Prabhupāda: Als je langs doornen loopt dan moet je heel voorzichtig zijn. Anders blijven de doornen in je kleding steken en dat zal ongemakkelijk zijn. Er staat in de Veda's; kṣurasya dhārā niśitā duratyayā (Kaṭha Upaniṣad 1.3.14). Net zoals we ons met een scheermes scheren. Een scheermes is heel scherp. Dus als we voorzichtig met het scheermes kunnen omgaan dan worden onze wangen erg schoon, zo wordt het gedaan. Maar een beetje onoplettendheid, meteen een snee en het zal bloeden. Een klein beetje onoplettendheid. Dat voorbeeld wordt gegeven. Kṣurasya dhārā niśitā duratyayā durgaṁ pathas tat kavayo vadanti (Kaṭha Upaniṣad 1.3.14).

Het pad van verlossing is erg moeilijk. Zoals we proberen terug naar huis, terug naar God, Kṛṣṇa, te gaan. Het pad is heel moeilijk. Kṣurasya dhārā niśitā duratyayā durgam. Durgam betekent erg moeilijk om over te steken. Maar een beetje aandachtigheid zal je redden. Een beetje aandachtigheid dat: "Ik bewandel een heel gevaarlijke pad, dus ik moet heel voorzichtig zijn." Dus we moeten altijd aandachtig zijn hoe we ons spirituele leven beoefenen.

Dat is heel eenvoudig. We volgen strikt de regulerende principes en chanten minimaal zestien rondjes. Dat zal ons redden. Maar als we onoplettend met deze principes worden dan is er de kans dat we worden geprikt door de doornen. Er zijn overal zoveel doornen. Of hetzelfde voorbeeld; kṣurasya dhārā. Je scheert je en maakt je gezicht heel schoon, maar een beetje onoplettendheid veroorzaakt meteen bloed. We moeten heel voorzichtig zijn. Ga verder.

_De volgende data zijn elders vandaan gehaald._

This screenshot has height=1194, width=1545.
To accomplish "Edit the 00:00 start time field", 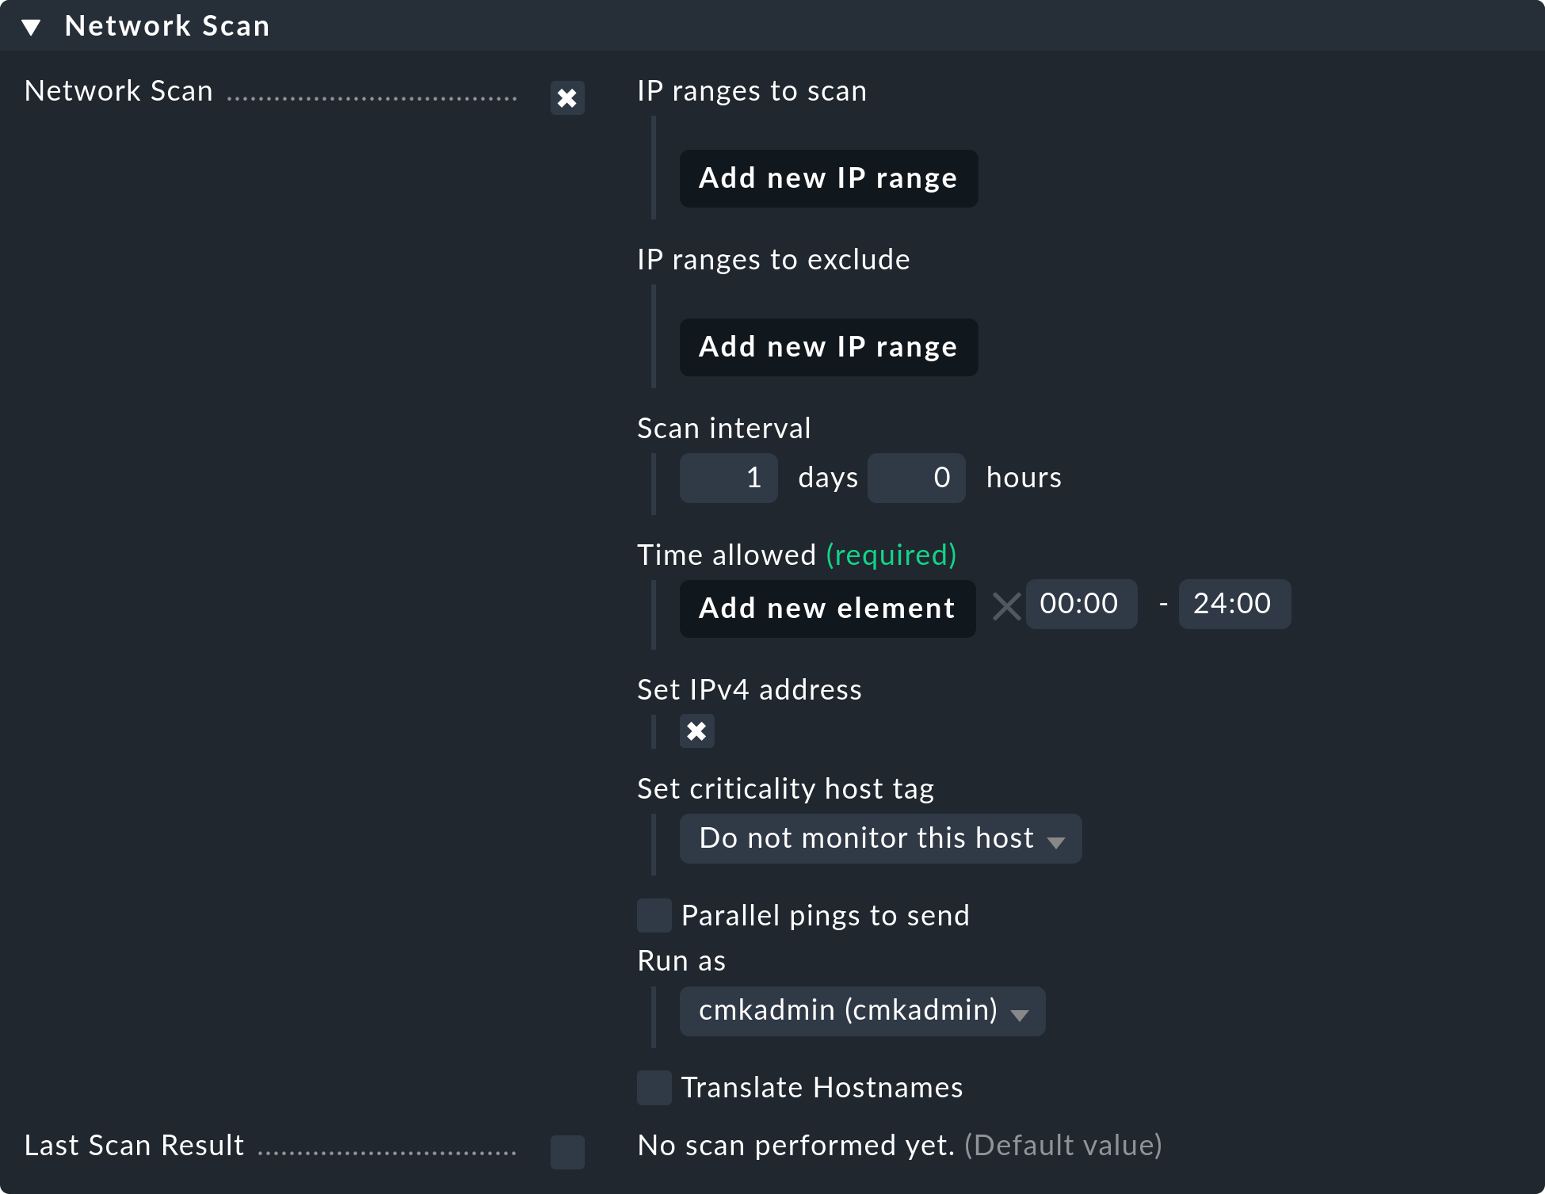I will [1081, 605].
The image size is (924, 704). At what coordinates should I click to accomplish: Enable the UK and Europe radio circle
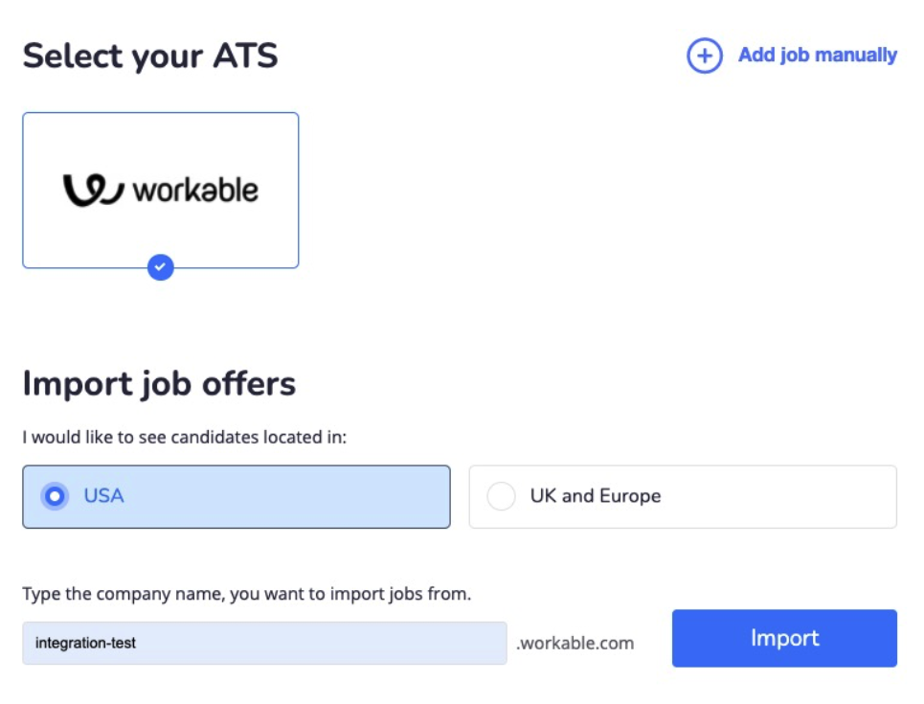[x=501, y=496]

Pradyumna: "Het leven in de materiële wereld wordt onderhouden door je eigen bloed te zuigen. Het centrale punt van aantrekking voor materieel genot is sex. Van sex genieten is als je eigen bloed zuigen. En er is niet veel meer uit te leggen in dit verband. De kameel zuigt ook zijn eigen bloed terwijl hij op doornige twijgen kauwt. De doornen die de kameel eet prikken in de tong van de kameel en dus gaat het bloeden in zijn mond. De doornen gemengd met vers bloed geven de domme kameel een bepaalde smaak, en dus geniet hij van het doornen eten met onjuist genot. Ook de grote zakenmensen en industriëlen die heel hard werken om geld te verdienen op verschillende twijfelachtige manieren, eten het doornige resultaat van hun handelingen vermengd met hun eigen bloed. Daarom plaatst het Bhāgavatam deze zieke figuren op hetzelfde niveau als kamelen."

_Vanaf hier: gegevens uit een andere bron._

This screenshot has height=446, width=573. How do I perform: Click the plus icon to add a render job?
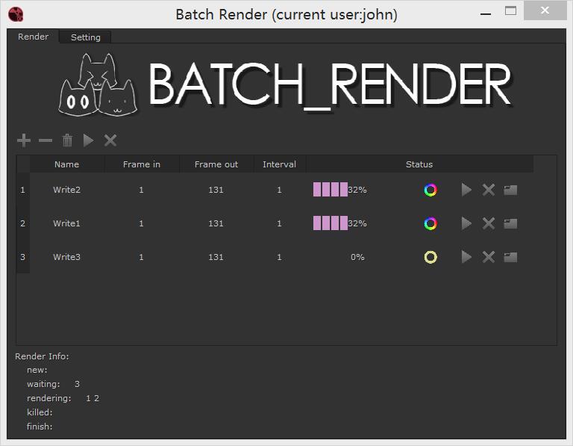23,140
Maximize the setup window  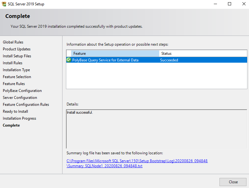click(230, 4)
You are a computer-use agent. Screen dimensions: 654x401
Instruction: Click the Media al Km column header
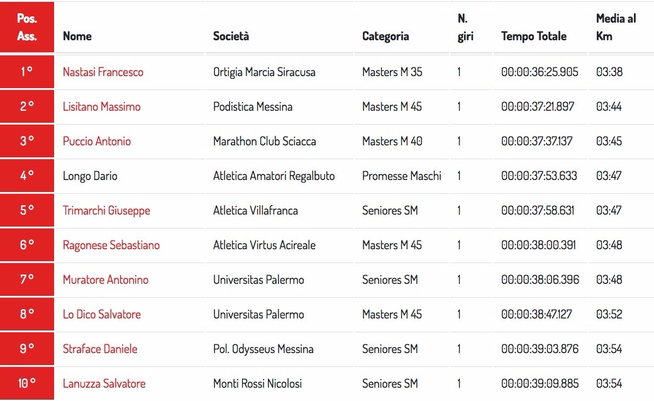point(616,27)
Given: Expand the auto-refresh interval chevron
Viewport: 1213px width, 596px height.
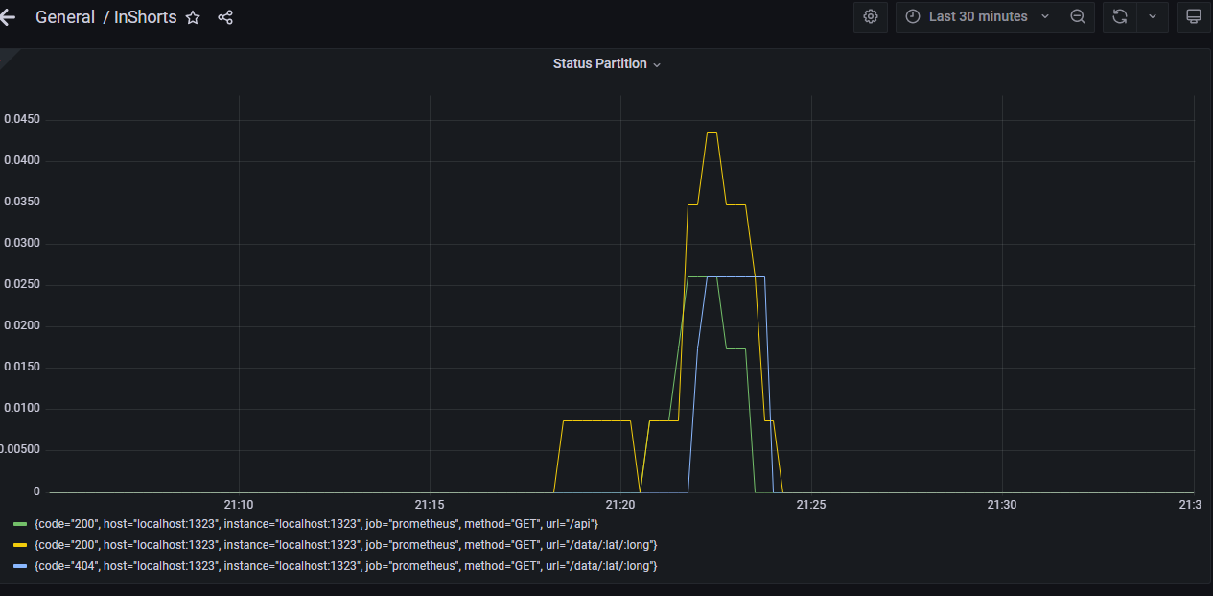Looking at the screenshot, I should (1152, 16).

Prabhupāda: Ze nemen zoveel risico om geld te verdienen en voor zinsbevrediging. De dief, de inbrekers, riskeren hun leven. Ze gaan naar iemands huis om te stelen, en het is bekend dat zodra hij wordt betrapt: "Hij is gekomen," dan kan de eigenaar van het huis hem onmiddellijk neer schieten. Dat risico neemt hij. Dus niet alleen de inbreker en de dieven maar wij allemaal. Er staat; padaṁ padaṁ yad vipadām (SB 10.14.58). Bij iedere stap is er gevaar. Elke stap. We rijden heel snel in onze auto's, 110, 160 kilometer per uur, maar op elk moment kan er groot gevaar zijn.

Dus eigenlijk kan er geen vrede in het materiële leven zijn. Dat is niet mogelijk. Samāśritā ye pada-pallava-plavam (SB 10.14.58). We moeten daarom beschutting zoeken bij de lotusvoeten van de Heer. Als we gelukkig willen zijn, als we vredig willen zijn, dan is dit de enige manier.